Valid options focus your group's attention. They should be taken into account when rating options, addressing diverging positions and making the final decision.
Discarded Options
Options can be discarded. This removes them from the list of valid options and helps keeping your group's focus on, well, the truly valid options. Discarded options are still kept for the record to improve transparency and traceability and can be recovered later if necessary.
When discarding an option, users can provide a reason for discarding it. This way, others can understand why the option was discarded – even moths or years later.
Top-Scoring Options
Options receive a score based on their ratings. Their score is independent of how often it was rated (i.e., an option that was rated by one user can score as low/high as an option that was rated by 100 users and vice versa). It's an absolute number out of a total possible range, i.e. 128/150.
Scores factor in the confidence level of each option. The less confident a group is in a given option, the lower its final score. In other words, options get a score penalty for low confidence.
Top-scoring options are helpful to determine the most valuable options for taking your final decision.
PrioMind lists the three most scoring options under "Top-Scoring Options" or lets you sort all options by score.
Top scores only encompass valid options and are shown for decisions in status assessing and later.
Top-Diverging Positions
For each option, a confidence level is calculated based on its ratings. The more the ratings diverge from each other, the lower the confidence level. The confidence level is a percentage, with 100% meaning that all people rated this option identically and 0% meaning that exactly half of all people rated the option exactly in the opposite extreme than the other half.
Top-diverging positions highlight the three options with the lowest confidence level. These are helpful as possible signal that part of your group might lack knowledge relevant for the assessment. To address such low confidence levels, you can check out diverging positions in detail.
CONFIDENCE THRESHOLDS
In PrioMind, we use thresholds of 70% and 80% for confidence levels:
- Any value of
< 70%is considered a low confidence level. We strongly recommend addressing any such diverging positions at least once before deciding. - Values above
> 80%are considered high confidence levels.
PrioMind lists the three options with the least confidence level under 80% as top-diverging positions. PrioMind also lets you sort all options by confidence level.
Top-diverging positions only encompass valid options and are shown for decisions in status assessing and later.
Description
Use an option's description to provide sufficient detail so that it can be assessed properly against the decision's criteria.
In general, here are a few guidelines on how to write a good description:
- Desirability: What makes this an attractive option? What opportunities does it exploit, what threats does it alleviate?
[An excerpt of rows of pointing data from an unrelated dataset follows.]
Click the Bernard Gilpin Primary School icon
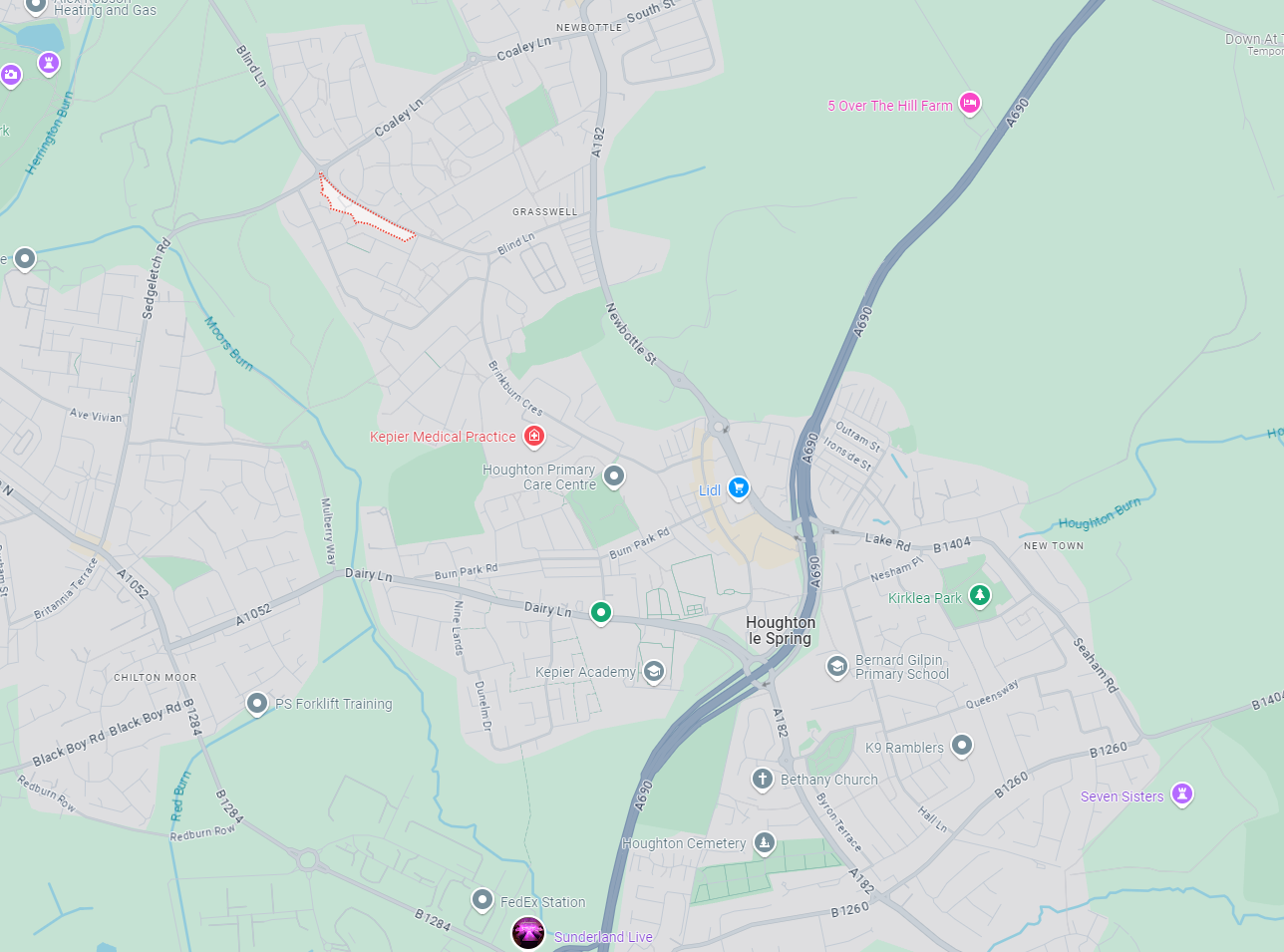Viewport: 1284px width, 952px height. click(x=837, y=666)
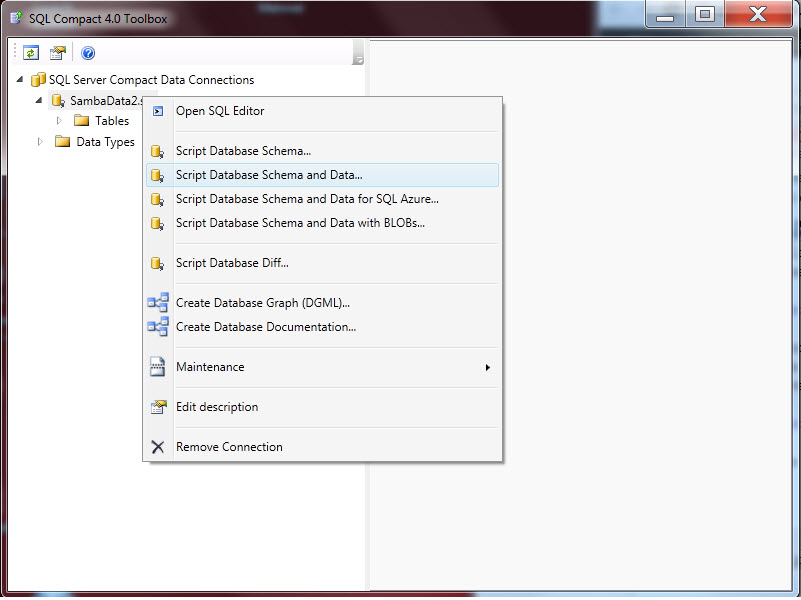801x600 pixels.
Task: Expand the Data Types node
Action: 40,141
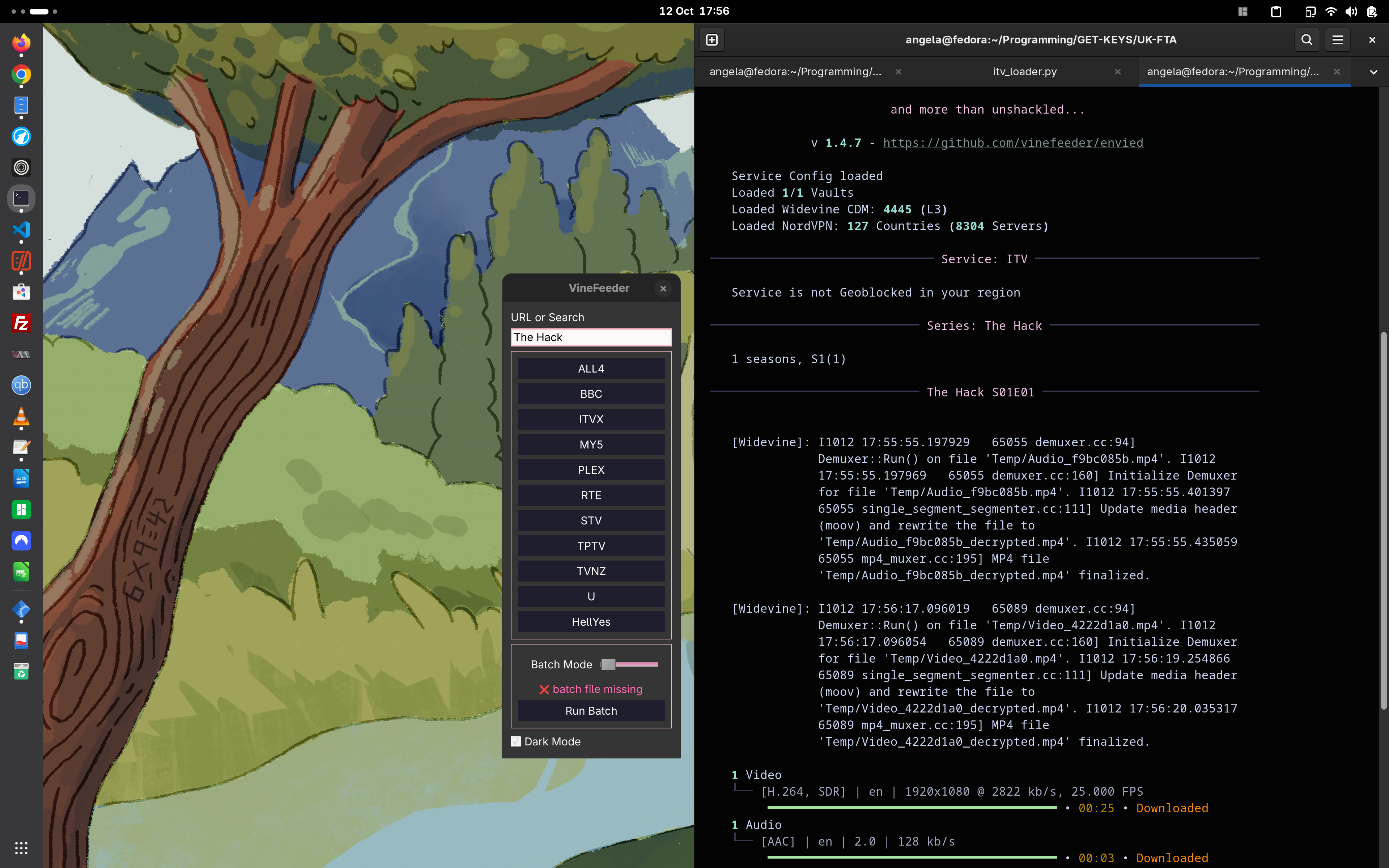Viewport: 1389px width, 868px height.
Task: Switch to the itv_loader.py tab
Action: (1024, 72)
- Viability: What's the sustainability of this option, what existing strengths does it reuse or what weaknesses does it compensate? What risks does it increase or mitigate?
- Feasibility: What's required to execute this option? What are the challenges in implementing this option?
Keep the description concise and useful as overview. If you want to provide more details, use links to your team's file sharing platform (like Microsoft 365, Google Workspace and alike). PrioMind is designed to complement such platforms and ill-equipped to host larger documents itself.